• _LESETEXT_:
★ ★ ★ ★ ★
Betreff
Landesentwicklungsplan Nordrhein-Westfalen (LEP NRW) im Entwurf, Beschluss zur Stellungnahme der Stadt Brakel
Vorlage
619/2009-2014
Art
Beschlussvorlage
Untergeordnete Vorlage(n)

Sachverhalt:

 

Die Landesregierung Nordrhein-Westfalen hat am 25.06.2013 den Entwurf eines Landesentwicklungsplans Nordrhein-Westfalen (LEP NRW) gebilligt.

 

Zur Steuerung der Regional-, Bauleit- und Fachplanung enthält der Entwurf des neuen LEP NRW übergreifende Ziele zur räumlichen Struktur des Landes, zum Klimaschutz, zu einer besseren regionalen Zusammenarbeit und „erhaltenden Kulturlandschaftsentwicklung“ sowie Festlegungen zu den Sachbereichen

 

  • Siedlungsraum,

 

  • Freiraum,

 

  • Verkehr- und technische Infrastruktur,

 

  • Rohstoffversorgung und

 

  • Energieversorgung.

 

Alle Inhalte sind über die Internetseite der Landesregierung www.nrw.de/landesregierung/landesplanung/erarbeitung-des-neuen-lep-nrw.html bzw. kurz über die Google-Suche zu „lep nrw“ abrufbar.

 

Die Öffentlichkeit und die in ihren Belangen berührten öffentlichen Stellen werden im Aufstellungsverfahren beteiligt. Vom 30.08.2013 bis zum 28.02.2014 können Bürgerinnen und Bürger (bei der Landesplanungsbehörde: Staatskanzlei in Düsseldorf und den Regionalplanungsbehörden: Bezirksregierungen) sowie öffentliche Stellen zum Planentwurf Stellung nehmen. Begleitend dazu hat die Staatskanzlei in den einzelnen Planungsregionen des Landes Informationsveranstaltungen durchgeführt, um über die wesentlichen Inhalte und die weiteren Verfahrensschritte und Beteiligungsmöglichkeiten zu informieren.

 

Die Planunterlagen bestehen aus dem Entwurf des Landesentwicklungsplans, seiner Begründung und dem für die Umweltprüfung erarbeiteten Umweltbericht.

 

Die Stadt Brakel wird auf dieser groben Ebene zeichnerisch als Mittelzentrum lediglich mit ihrem (innerstädtischen) Siedlungsraum, Freiraum (beides nachrichtliche Darstellungen), ihren Gebieten für den Schutz der Natur, Überschwemmungsbereichen und Gebieten für den Schutz des Wassers dargestellt.
★ ★ ★ ★ ★
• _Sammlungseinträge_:
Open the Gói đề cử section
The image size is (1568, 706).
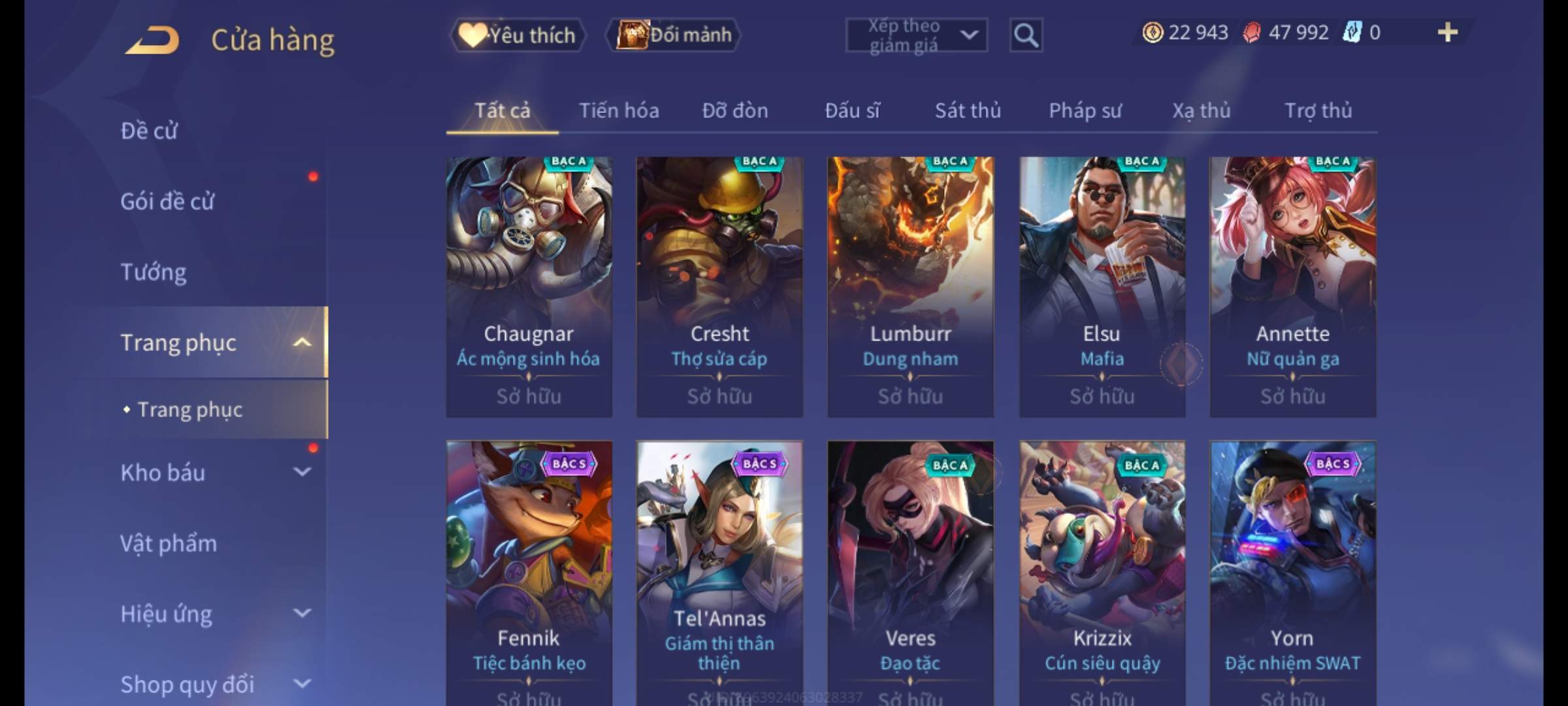tap(167, 201)
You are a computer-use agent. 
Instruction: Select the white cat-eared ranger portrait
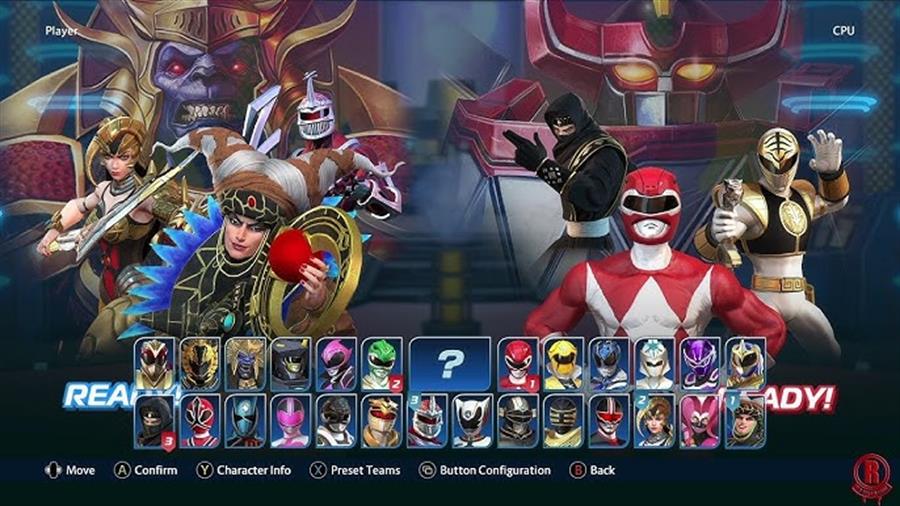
★ ★ ★ ★ ★
• _AUFGABE 1_: Zähle alle Sachbereiche auf, zu denen der Entwurf des neuen LEP NRW laut der Beschlussvorlage zum Landesentwicklungsplan Festlegungen trifft.
• _AUFGABE 2_: An welchem Tag hat die Landesregierung Nordrhein-Westfalen nach der Beschlussvorlage zum Landesentwicklungsplan den Entwurf gebilligt?
• _AUFGABE 3_: Schreibe die Beschlussvorlage zum Landesentwicklungsplan im Anschluss an ihren letzten Satz weiter.

• _ANTWORT 1_: Siedlungsraum, Freiraum, Verkehr- und technische Infrastruktur, Rohstoffversorgung, Energieversorgung

• _ANTWORT 2_: Am 25.06.2013.

• _ANTWORT 3_:
 

Inhalte und Wirkungen des neuen Landesentwicklungsplans (aus dem Entwurf)

 

Der Entwurf des neuen LEP NRW berücksichtigt die veränderten Rahmenbedingungen der Raumentwicklung - insbesondere den demographischen Wandel, die fortschreitende Globalisierung der Wirtschaft und den erwarteten Klimawandel - sowie die von der Ministerkonferenz für Raumordnung aufgestellten Leitbilder für die Raumentwicklung in Deutschland. Außerdem muss der neue LEP NRW geänderten Rechtsgrundlagen und Anforderungen der neueren Rechtsprechung gerecht werden.

 

Der neue Landesentwicklungsplan dient der Flächenvorsorge für zukünftige Herausforderungen. Dies betrifft so unterschiedliche Themen wie vorbeugenden Hochwasserschutz, Siedlungsentwicklung, Klimaschutz, erneuerbare Energien, Gewerbe- und Industriestandorte, Landwirtschaft und Naturschutz mit ihren unterschiedlichen Anforderungen. Er wird auch die vorgezogenen Regelungen zum großflächigen Einzelhandel integrieren (Inkrafttreten des LEP - Sachlicher Teilplan Großflächiger Einzelhandel - am 13.07.2013).

 

Die Landesregierung erfüllt damit den Koalitionsvertrag, nach dem alle bisherigen landesplanerischen Regelungen in einem neuen Landesentwicklungsplan zusammengeführt werden sollen.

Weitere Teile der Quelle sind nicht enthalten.